● TASK BRIEF:
Reproduce the following text on the Windows Azure platform word for word, in full.

● EXTRACT:
****************************************

Its major components:
- Windows Azure: Provides a Windows-based environment for running applications and storing data on servers in Microsoft data centers.
- SQL Azure: Provides data services in the cloud based on SQL Server.
- AppFabric: Provides cloud services for connecting applications running in the cloud or on premises.
Đoạn này trong Lecture 4 là có khoảng 90 slides để nói chi tiết về 3 component này của platform Windows Azure. Mình sẽ chỉ nói tóm gọn ở đây, khuyến khích các bạn xem thêm trong slide.
Windows Azure
- A foundation for Windows application on the cloud.
- Provides Windows-based compute and storage services. The running environment is IIS 7 and .NET.
- Compute:
- An app can have multiple instances, each is its own VM. Each VM is provided by a hypervisor (Hyper-V).
- There are two types of computation roles: Web role to interact with the user and Worker role to handle distributed tasks from the Web role. Any service must include at least one role type.

****************************************

● ENTRIES SHOWN:
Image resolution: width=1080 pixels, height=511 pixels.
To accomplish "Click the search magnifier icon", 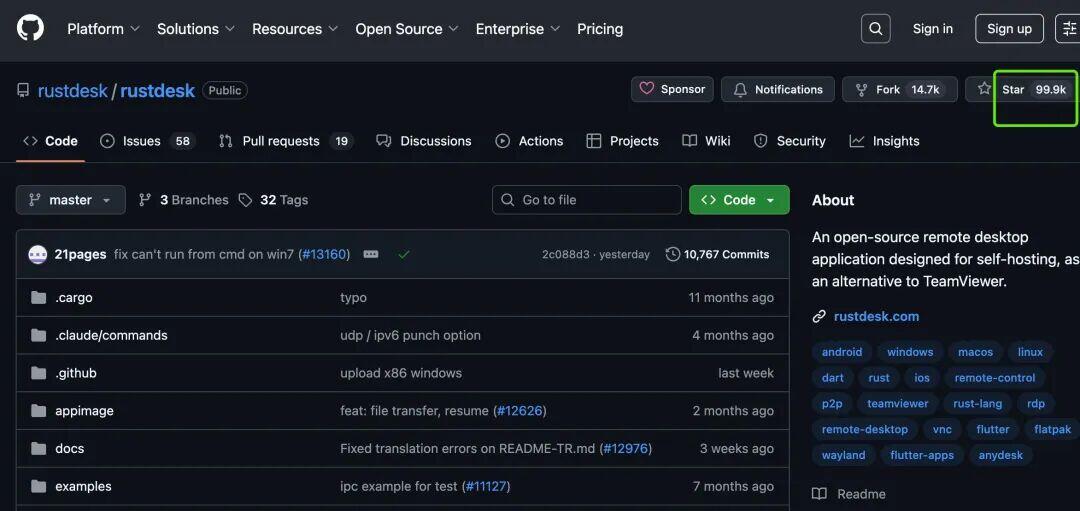I will click(x=875, y=29).
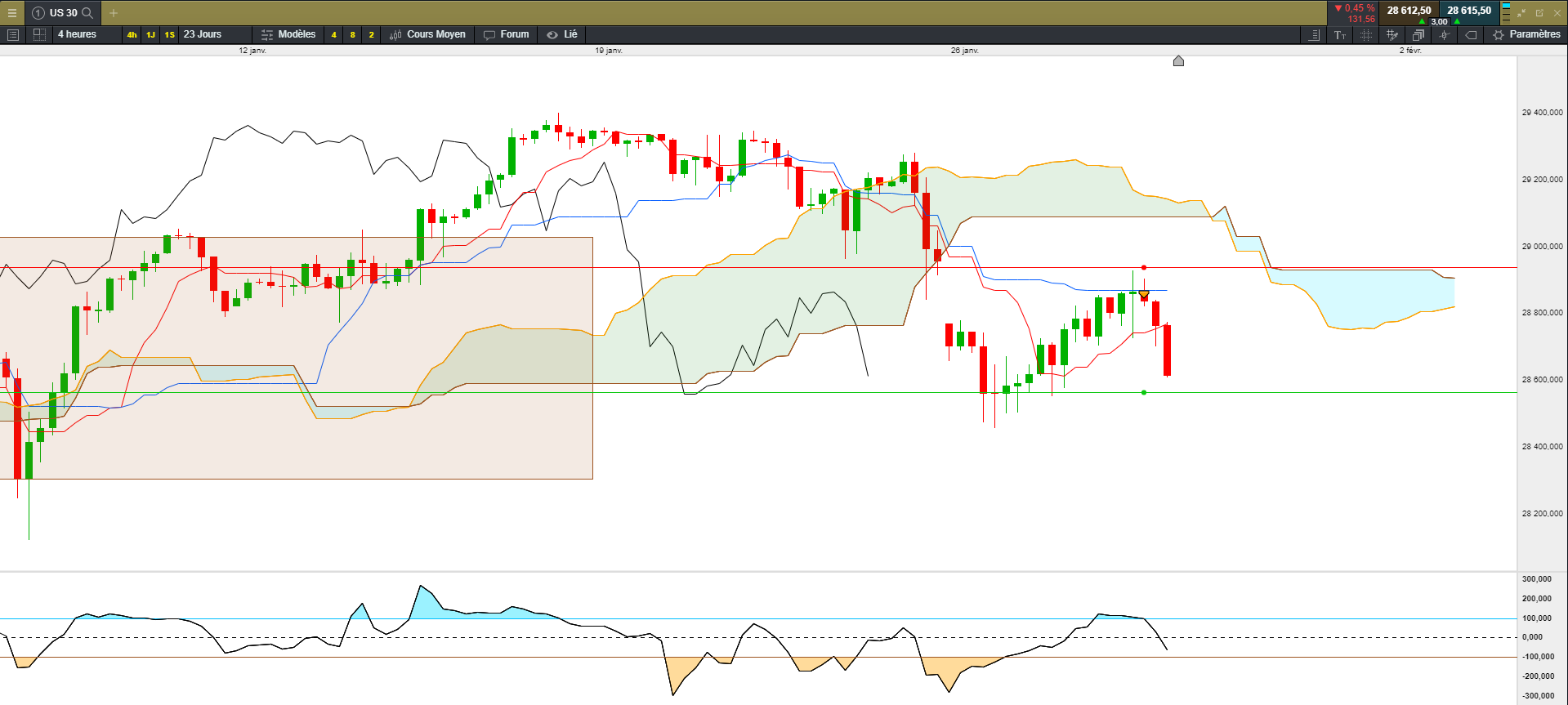Toggle the price scale alignment icon
Viewport: 1568px width, 705px height.
[1314, 35]
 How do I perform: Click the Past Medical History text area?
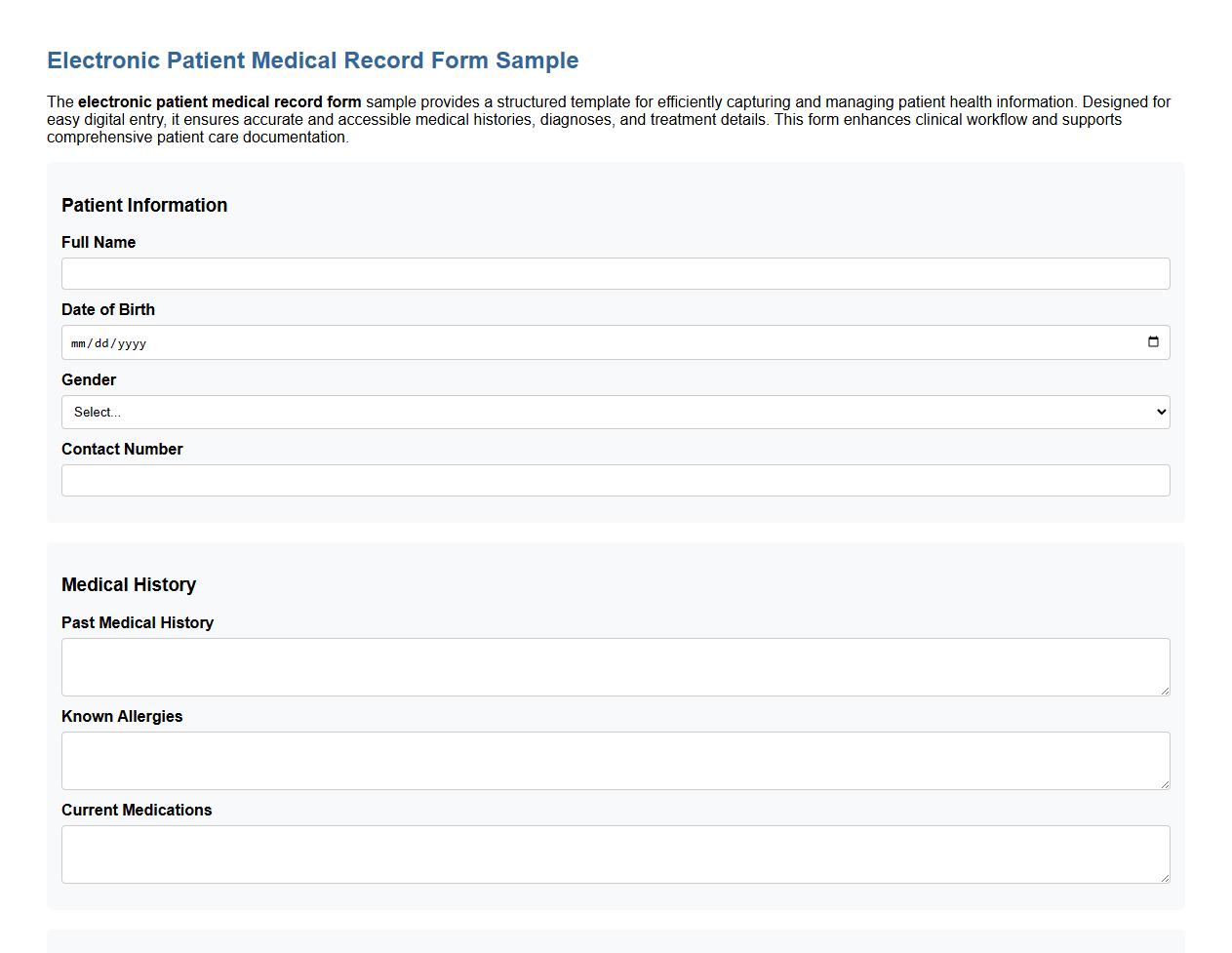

****************************************

● EXERCISE ANSWER:
Its major components:
- Windows Azure: Provides a Windows-based environment for running applications and storing data on servers in Microsoft data centers.
- SQL Azure: Provides data services in the cloud based on SQL Server.
- AppFabric: Provides cloud services for connecting applications running in the cloud or on premises.
Đoạn này trong Lecture 4 là có khoảng 90 slides để nói chi tiết về 3 component này của platform Windows Azure. Mình sẽ chỉ nói tóm gọn ở đây, khuyến khích các bạn xem thêm trong slide.
Windows Azure
- A foundation for Windows application on the cloud.
- Provides Windows-based compute and storage services. The running environment is IIS 7 and .NET.
- Compute:
- An app can have multiple instances, each is its own VM. Each VM is provided by a hypervisor (Hyper-V).
- There are two types of computation roles: Web role to interact with the user and Worker role to handle distributed tasks from the Web role. Any service must include at least one role type.